Fuad
Seferov
Kaynak:
http://www.medyagunlugu.com/
Hani bazı insanlar vardır hayatları roman gibidir,
başlarına gelmeyen kalmamıştır, ara sıra mutluluklar da vardır ama
mutsuzluklar, hayal kırıklıkları, pişmanlıklar ve şansızlıklar sanki yakalarına
yapışmış gibidir.
İşte, bu kişilerden biri "Komünist Salih" ya da
daha çok bilinen adıyla "Baytar Salih"...Yani, Nazım Hikmet'in
ölümün ardından şiir yazdığı, Uğur Mumcu'nun bir makalesinin tamamını ayırdığı
Türkiye Komünist Partisi 2. Genel Sekreteri Salih Hacıoğlu...
Aralarında Kalandar dergisinin de bulunduğu çeşitli
kaynaklardan toplanan bilgiler, kendi ağzından anlattıkları ve Medya
Günlüğü'nün yakınlarıyla yaptığı söyleşiler birleştirilince karşımıza
toplama kampında son bulan şöyle çileli bir hayat hikayesi çıkıyor:
Salih Hacıoğlu 1880 yılında Trabzon Tonya'da doğdu. 1903
yılında İstanbul'daki Baytar Mektebi'ni birincilikle bitirdi, bu yüzden hayatı
boyunca hep "Baytar Salih" olarak anıldı. 1910 yılında bitirdiği
Askeri Baytar Mektebi'nde iki yıl öğretmenlik yaptı. Binbaşı rütbesiyle Ankara
5. Kolordu Hayvan Hastanesi Müdürlüğü'ne atandı.

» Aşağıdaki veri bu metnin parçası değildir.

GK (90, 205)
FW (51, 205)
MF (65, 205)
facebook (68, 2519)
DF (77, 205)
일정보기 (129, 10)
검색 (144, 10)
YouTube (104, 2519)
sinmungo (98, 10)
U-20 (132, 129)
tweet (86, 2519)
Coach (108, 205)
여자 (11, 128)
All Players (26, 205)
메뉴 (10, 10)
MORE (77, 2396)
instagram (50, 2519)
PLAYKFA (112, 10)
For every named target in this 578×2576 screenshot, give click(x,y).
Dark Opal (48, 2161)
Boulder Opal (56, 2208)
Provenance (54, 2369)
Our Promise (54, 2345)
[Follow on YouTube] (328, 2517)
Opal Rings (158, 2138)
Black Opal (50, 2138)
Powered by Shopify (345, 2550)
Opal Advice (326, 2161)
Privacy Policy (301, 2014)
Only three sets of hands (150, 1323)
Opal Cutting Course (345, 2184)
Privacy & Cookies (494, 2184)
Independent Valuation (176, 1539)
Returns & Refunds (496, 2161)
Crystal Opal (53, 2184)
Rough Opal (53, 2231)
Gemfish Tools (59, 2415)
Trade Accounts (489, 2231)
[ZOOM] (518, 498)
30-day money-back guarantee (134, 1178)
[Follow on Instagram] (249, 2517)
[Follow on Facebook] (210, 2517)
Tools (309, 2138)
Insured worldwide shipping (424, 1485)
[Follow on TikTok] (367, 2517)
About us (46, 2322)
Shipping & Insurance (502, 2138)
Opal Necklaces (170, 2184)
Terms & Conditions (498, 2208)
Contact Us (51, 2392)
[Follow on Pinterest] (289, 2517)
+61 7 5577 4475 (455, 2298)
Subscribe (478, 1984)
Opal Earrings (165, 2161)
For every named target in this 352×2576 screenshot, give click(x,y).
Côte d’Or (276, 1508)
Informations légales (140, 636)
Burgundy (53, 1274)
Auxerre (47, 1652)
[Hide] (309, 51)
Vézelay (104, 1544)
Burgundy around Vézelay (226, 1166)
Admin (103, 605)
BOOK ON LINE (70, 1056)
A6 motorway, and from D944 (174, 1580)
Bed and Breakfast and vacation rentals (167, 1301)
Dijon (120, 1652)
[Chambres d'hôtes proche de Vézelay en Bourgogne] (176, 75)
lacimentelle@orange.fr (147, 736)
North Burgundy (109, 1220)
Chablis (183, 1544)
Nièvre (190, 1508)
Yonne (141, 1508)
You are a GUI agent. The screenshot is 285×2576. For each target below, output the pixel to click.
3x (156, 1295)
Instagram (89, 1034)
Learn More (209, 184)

Ankara'da Sovyet temsilcisi Tatar Şerif Manatov'la tanışır
ve Manatov'un fikirlerinden çok etkilenir. 1920 yılında Ankara'da
arkadaşlarıyla "Emek" adlı bir gazete çıkarmaya başlarlar ve sık sık
konferanslar düzenlerler.
1921 yılında Çerkez Ethem ayaklanmasını desteklediği
gerekçesiyle tutuklanır. Altı ay hapis yattıktan sonra çıkar. 1920 yılında
Bakü'de kurulan ve Anadolu hareketine katılmak için yurda dönerken öldürülen
Mustafa Suphi önderliğindeki TKP'nin legal örgütü olarak kurulan Türkiye Halk
İştirakiyûn Fırkası'nın Ankara'da illegal olarak gerçekleştirilen kuruluş
Kongresi'nde Merkez Komitesi 1. sekreterliğine 1922 yılında seçilir. (Türkiye
Halk İştirakiyûn Fırkası'nın Kuruluş Kongresi TKP'nin 2. kongresi olarak kabul
edilmiştir.)
7 Aralık 1922′de Moskova'da yayımlanan "Kızıl
Şark" adlı dergide Baytar Salih'in; "Burjuva Beyefendileri" diye
başlayan ve TBMM hükümetini protesto eden bir yazısı yayımlanır.
Bu çalışmalar ve örgütlenmeler karşısında, Rauf Bey
hükümeti THİF'yi kapatır ve yöneticileri hakkında dava açar. 9 Ağustos 1923′de
sonuçlanan davada Salih Hacıoğlu ve parti yöneticilerinden 35′i ağır cezalara
çarptırılır.
1925 yılında TKP'nin 3. Kongresi İstanbul'da gizlice
toplanır. Salih Hacıoğlu bu kongrede merkez komitesi üyeliğine seçilir, fakat
partinin genel sekreteri Şefik Hüsnü Değmer ile aralarındaki anlaşmazlıklardan
dolayı partiden uzaklaştırılır.
1927 yılında Moskova'da toplanan Komintern'in 4. kongresine
katıldığı gerekçesiyle tutuklanır. 4 aylık cezasını çektikten sonra, 1928
yılında Nazım Hikmet'in de yardımıyla ailesiyle birlikte Sovyetler Birliği'ne
gider. Sovyetler Birliği'nde Türk devrimcilerinin eğitim gördüğü KUTV
üniversitesinde kısım şefliği ve veterinerlik görevlerinde bulunur.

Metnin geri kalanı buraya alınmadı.